After all this nonsense, we're left with an unnecessary admission and thousands of dollars of unnecessary lab, radiology and cardiovascular services being performed because the patient could not define exactly what dizziness meant to them.
But all that changed with creation of a radical new lab test that can be used to diagnose dizziness. First we had the BNP for heart failure. Then came the procalcitonin for sepsis and the perineal plastic panel for cancer. But this new lab test for dizziness promises to revolutionize how hospitalists treat and diagnose dizziness in the hospital. What was this magic new lab test I discovered trascribed in a recent history and physical? I present to you the double stranded dizziness titer. I promise you from the bottom of my heart that this was not a funny transcription error.
That's right folks, my patient is the first patient ever to get a double stranded dizziness titer ordered on them. I had no idea this amazing new dizziness lab test even existed. So I did what every self respecting doctor would do in such a situation. I consulted Google.
There it was, a full explanation of what the double stranded dizziness titer was and how doctors could use this revolutionary new lab test to expedite definitive evaluation and management of a patient's dizziness. The test should only be interpreted with clinical correlation for dizziness. Order the test. If the patient complains of dizziness, the double stranded dizziness titer should be interpreted as positive regardless of what the lab reports as a value. If the patient does not have dizziness, the lab test result should be interpreted as negative regardless of the actual reported value.

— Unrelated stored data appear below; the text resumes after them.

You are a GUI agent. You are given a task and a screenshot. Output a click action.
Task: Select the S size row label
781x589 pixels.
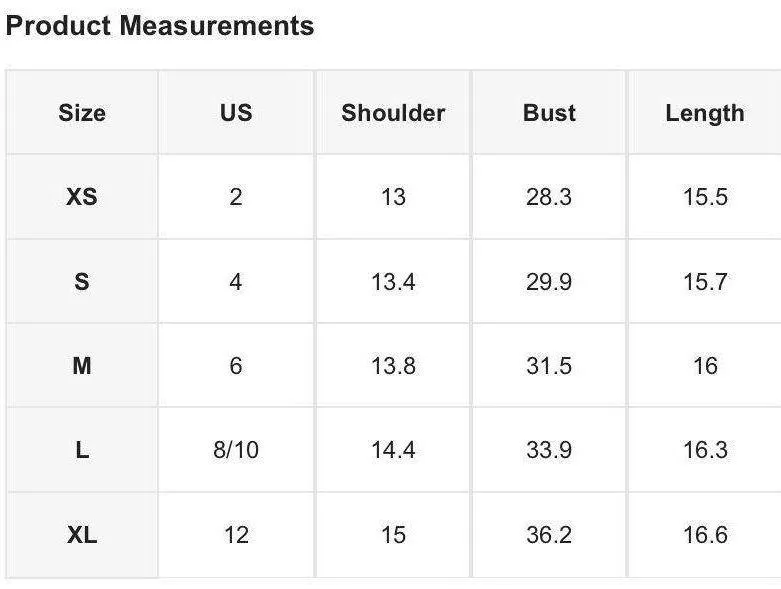(x=82, y=282)
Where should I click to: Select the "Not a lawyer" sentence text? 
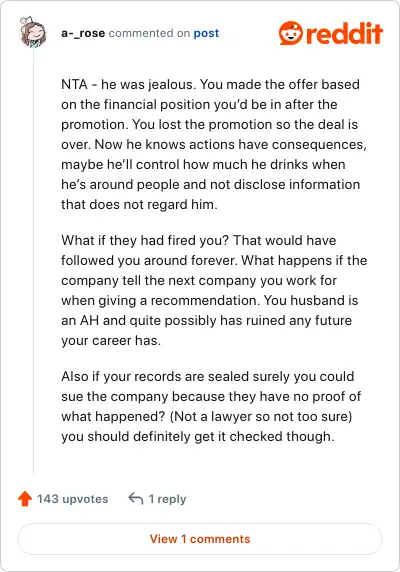point(261,416)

Once you have a documented interpretation of a positive double stranded dizziness titer, the physician should order the dizziness antibody sub-titers to further differentiate the etiology of the patient's dizziness. The sub-titers are as follows.

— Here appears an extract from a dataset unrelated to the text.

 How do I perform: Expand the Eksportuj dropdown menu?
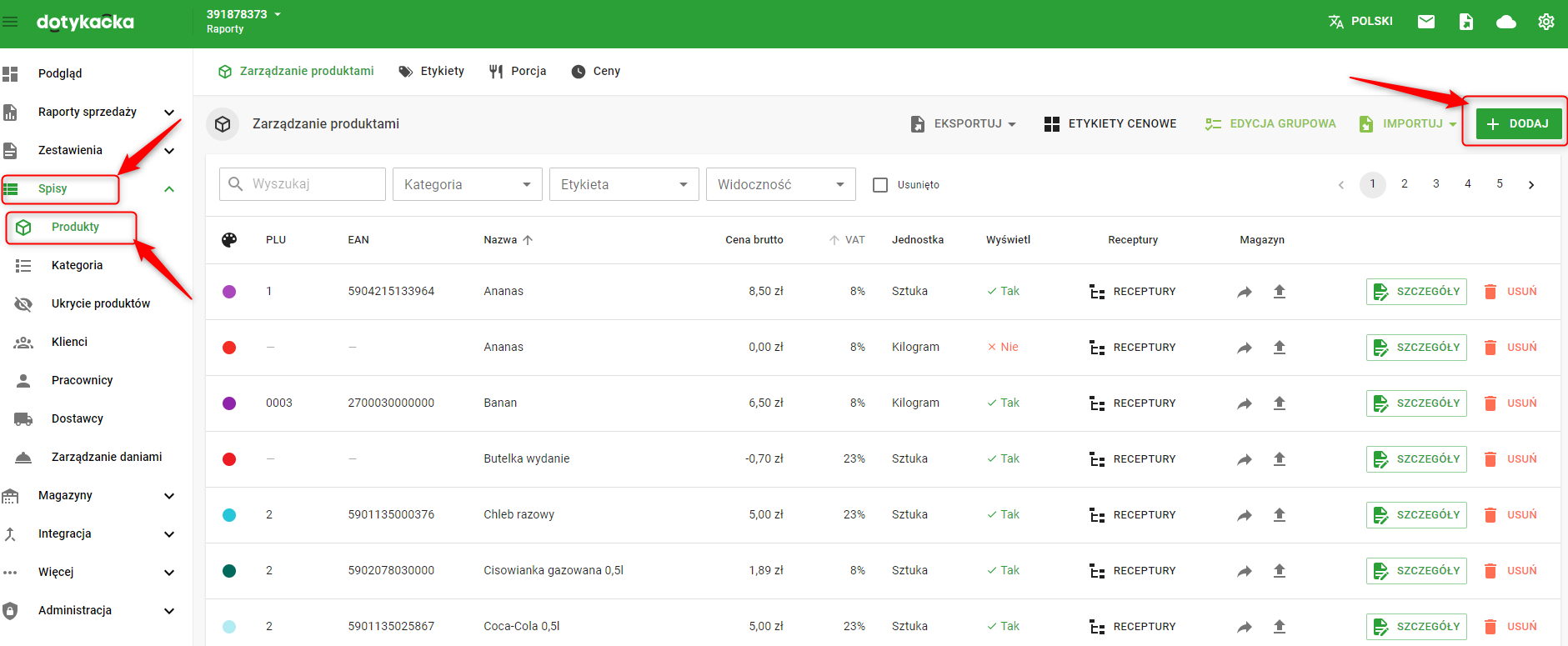(x=964, y=124)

- The anti-Vrtg titer to evaluate for vertigo
- The anti-Syncp titer to evaluate for syncope
- The anti-Strk titer to evaluate for stroke
- The anti-Vrtg titer: If a patient gets nauseated and complains of the room spinning while turning their head, this test should be interpreted as positive, regardless of what the lab reports. If the patients denies this symptom complex, this test should be interpreted as negative, regardless of what the lab reports.
- The antiSyncp titer: If a patient has normal telemetry, orthostatic blood pressures, normal lab and a normal echo, this test should be interpreted as negative regardless of what the lab reports. If any syncope workup is postive, this lab test should be interpreted as positive, regardless of the actual lab result.
- The anti-Strk titer : If a patient has a negative diffusion weighted MRI of the brain, the anti-Strk titer should be interpreted as negative regardless of what the lab reports. If the MRI is positive for stroke, the anti-Strk titer should be interpreted as postive regardless of what the lab reports.